My dataframe is a huge financial Excel file with multiple columns and rows. This data set has columns like quantity, revenue, sales, etc. Basically, I have a list that contains about 50 conditionals. For each condition, I iterate through all the rows in the Excel and for the row that matches the condition, I wanted to put an "XYZ" in the df["new_column"] flagging that row. The df["new_column"] is an added column to the original dataframe. Then, I move onto the next condition up until the 50th conditional.

I think the problem is, is that the way I wrote code replaces the previous existing "XYZ" with empty string when I proceed onto check the other conditionals in the list. Basically, I want to find a way to lock "XYZ" in, so it can't become overwritten.
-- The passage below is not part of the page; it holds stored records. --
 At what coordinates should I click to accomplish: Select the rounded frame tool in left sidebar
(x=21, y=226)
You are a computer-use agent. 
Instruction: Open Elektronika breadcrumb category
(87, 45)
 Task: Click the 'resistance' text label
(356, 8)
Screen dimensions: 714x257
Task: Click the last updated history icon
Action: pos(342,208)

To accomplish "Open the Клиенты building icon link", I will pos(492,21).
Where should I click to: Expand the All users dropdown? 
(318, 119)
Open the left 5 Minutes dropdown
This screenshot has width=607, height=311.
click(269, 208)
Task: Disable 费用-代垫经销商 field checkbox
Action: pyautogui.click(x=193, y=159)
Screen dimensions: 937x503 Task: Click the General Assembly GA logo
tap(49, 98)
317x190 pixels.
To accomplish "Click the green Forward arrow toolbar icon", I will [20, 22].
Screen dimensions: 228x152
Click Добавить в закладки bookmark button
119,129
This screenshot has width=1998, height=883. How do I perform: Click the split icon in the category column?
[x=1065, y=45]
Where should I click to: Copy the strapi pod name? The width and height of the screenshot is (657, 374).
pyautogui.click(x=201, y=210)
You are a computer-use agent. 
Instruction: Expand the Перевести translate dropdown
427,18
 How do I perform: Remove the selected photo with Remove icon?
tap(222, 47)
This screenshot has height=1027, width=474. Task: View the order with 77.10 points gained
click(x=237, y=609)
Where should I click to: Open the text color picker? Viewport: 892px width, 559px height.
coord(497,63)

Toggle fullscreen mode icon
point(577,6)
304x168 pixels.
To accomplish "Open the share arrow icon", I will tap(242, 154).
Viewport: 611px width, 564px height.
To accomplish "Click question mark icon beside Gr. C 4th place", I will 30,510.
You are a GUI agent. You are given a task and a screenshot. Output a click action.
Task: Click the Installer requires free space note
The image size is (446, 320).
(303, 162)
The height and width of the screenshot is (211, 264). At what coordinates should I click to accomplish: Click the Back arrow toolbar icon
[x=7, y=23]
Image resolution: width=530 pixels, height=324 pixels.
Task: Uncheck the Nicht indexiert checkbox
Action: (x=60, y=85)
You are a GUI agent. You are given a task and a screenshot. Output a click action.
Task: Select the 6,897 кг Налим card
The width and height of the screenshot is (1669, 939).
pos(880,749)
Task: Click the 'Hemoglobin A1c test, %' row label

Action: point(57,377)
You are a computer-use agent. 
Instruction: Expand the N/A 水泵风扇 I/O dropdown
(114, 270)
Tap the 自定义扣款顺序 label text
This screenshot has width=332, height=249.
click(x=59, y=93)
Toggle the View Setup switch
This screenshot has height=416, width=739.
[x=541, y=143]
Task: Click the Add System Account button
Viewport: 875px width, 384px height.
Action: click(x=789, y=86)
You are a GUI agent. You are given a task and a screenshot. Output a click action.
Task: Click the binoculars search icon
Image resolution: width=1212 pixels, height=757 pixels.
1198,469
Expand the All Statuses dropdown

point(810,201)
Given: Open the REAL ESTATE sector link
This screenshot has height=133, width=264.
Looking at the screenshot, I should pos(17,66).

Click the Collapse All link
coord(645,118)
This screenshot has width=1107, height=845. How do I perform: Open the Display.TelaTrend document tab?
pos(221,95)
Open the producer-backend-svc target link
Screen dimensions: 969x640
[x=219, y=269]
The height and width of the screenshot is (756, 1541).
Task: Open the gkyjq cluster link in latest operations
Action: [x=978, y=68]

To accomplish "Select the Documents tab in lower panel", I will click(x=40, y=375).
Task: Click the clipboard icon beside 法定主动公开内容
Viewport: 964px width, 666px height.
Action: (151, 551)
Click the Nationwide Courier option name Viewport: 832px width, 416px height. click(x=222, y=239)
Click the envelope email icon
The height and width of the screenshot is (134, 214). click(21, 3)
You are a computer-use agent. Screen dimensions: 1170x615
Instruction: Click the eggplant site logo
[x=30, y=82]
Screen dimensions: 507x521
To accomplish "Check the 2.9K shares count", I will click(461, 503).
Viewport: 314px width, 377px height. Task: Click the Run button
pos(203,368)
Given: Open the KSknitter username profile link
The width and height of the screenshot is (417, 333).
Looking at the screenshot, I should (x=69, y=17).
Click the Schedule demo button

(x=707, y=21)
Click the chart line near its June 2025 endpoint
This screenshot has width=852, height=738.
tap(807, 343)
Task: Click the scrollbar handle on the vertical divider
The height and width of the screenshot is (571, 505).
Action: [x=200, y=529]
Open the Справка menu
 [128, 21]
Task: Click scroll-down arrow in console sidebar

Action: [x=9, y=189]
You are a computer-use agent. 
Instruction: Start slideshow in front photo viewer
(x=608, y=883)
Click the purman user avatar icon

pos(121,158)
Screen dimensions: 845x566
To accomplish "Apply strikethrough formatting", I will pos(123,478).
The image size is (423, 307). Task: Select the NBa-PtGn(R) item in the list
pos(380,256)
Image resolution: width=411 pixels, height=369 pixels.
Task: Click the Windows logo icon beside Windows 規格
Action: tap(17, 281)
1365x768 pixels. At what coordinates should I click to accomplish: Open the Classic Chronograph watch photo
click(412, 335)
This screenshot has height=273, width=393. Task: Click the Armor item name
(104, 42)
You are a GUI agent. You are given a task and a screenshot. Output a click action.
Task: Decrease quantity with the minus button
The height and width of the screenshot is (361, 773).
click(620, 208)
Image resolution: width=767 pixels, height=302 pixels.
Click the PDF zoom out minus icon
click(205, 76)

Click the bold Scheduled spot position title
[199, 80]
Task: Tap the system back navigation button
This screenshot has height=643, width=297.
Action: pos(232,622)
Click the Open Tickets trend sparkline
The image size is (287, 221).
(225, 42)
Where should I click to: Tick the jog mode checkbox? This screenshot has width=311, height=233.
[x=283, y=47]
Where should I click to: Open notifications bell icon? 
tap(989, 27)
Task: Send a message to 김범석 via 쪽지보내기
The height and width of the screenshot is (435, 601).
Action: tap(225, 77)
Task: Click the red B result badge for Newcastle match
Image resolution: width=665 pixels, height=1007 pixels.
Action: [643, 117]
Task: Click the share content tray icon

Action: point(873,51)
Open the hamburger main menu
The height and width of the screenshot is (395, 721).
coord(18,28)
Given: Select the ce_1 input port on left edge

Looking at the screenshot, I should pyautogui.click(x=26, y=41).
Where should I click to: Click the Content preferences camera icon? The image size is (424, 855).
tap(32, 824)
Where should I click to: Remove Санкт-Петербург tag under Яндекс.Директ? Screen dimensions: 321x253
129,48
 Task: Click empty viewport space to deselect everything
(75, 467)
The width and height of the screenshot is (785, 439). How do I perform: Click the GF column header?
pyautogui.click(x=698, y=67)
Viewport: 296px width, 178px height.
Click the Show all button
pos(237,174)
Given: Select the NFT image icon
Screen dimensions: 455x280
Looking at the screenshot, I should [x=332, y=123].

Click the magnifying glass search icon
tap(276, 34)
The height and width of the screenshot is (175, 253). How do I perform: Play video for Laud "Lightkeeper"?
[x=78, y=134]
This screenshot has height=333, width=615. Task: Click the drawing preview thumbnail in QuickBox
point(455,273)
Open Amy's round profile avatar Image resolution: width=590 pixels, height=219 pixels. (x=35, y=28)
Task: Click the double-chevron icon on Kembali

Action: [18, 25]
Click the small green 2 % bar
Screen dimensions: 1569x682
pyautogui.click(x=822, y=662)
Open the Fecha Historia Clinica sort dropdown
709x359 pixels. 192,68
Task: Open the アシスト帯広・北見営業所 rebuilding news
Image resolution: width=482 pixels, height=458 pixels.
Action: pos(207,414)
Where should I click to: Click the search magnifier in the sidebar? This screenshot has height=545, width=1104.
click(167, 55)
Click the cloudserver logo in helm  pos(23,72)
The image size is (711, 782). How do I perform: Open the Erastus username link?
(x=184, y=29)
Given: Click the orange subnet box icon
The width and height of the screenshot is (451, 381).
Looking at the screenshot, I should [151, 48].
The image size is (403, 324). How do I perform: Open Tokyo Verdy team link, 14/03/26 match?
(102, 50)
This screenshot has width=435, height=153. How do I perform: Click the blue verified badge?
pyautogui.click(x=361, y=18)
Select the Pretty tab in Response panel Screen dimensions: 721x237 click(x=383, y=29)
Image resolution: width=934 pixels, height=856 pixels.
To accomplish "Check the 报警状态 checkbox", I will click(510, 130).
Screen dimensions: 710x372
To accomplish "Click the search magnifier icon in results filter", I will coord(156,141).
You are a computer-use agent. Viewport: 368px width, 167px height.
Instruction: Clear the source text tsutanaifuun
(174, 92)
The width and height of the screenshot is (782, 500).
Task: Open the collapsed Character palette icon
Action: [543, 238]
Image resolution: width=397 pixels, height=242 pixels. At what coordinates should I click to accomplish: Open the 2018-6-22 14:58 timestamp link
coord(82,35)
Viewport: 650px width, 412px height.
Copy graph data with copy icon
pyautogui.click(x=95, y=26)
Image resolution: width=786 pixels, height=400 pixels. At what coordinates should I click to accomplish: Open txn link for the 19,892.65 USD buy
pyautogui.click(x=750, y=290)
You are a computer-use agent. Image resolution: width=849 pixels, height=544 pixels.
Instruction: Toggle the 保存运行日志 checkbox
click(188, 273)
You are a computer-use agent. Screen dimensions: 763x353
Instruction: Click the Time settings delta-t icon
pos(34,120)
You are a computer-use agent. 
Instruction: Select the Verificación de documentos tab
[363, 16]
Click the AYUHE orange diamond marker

The fn is a helper function that returns a boolean depending on if the condition equals a row in the dataframe. While I iterate, if the condition matches a row, then this function returns True and marks the df["new_column"] with "XYZ". The helper function takes in multiple arguments to check if the current condition matches any of the rows in the dataframe. I hope this explanation helps!

Brian Kim
  • 65
  • 1
  • 2
  • 8

2 Answers2

1

you can try using a lambda.

first, create the function:

def checkIfTrue(FN, new):
    if new == "":
        pass
    if FN:
        return "XYZ"

than apply this to the new column like that:

df['new_column'] = df.apply(lambda row: checkIfTrue(row["fn"], row["new_column"]), axis=1)
Yuval Raz
  • 96
  • 7
0

IIUC you want to use .loc[]:

df.loc[fn, "new_column"] = 'XYZ'
MaxU - stand with Ukraine
  • 205,989
  • 36
  • 386
  • 419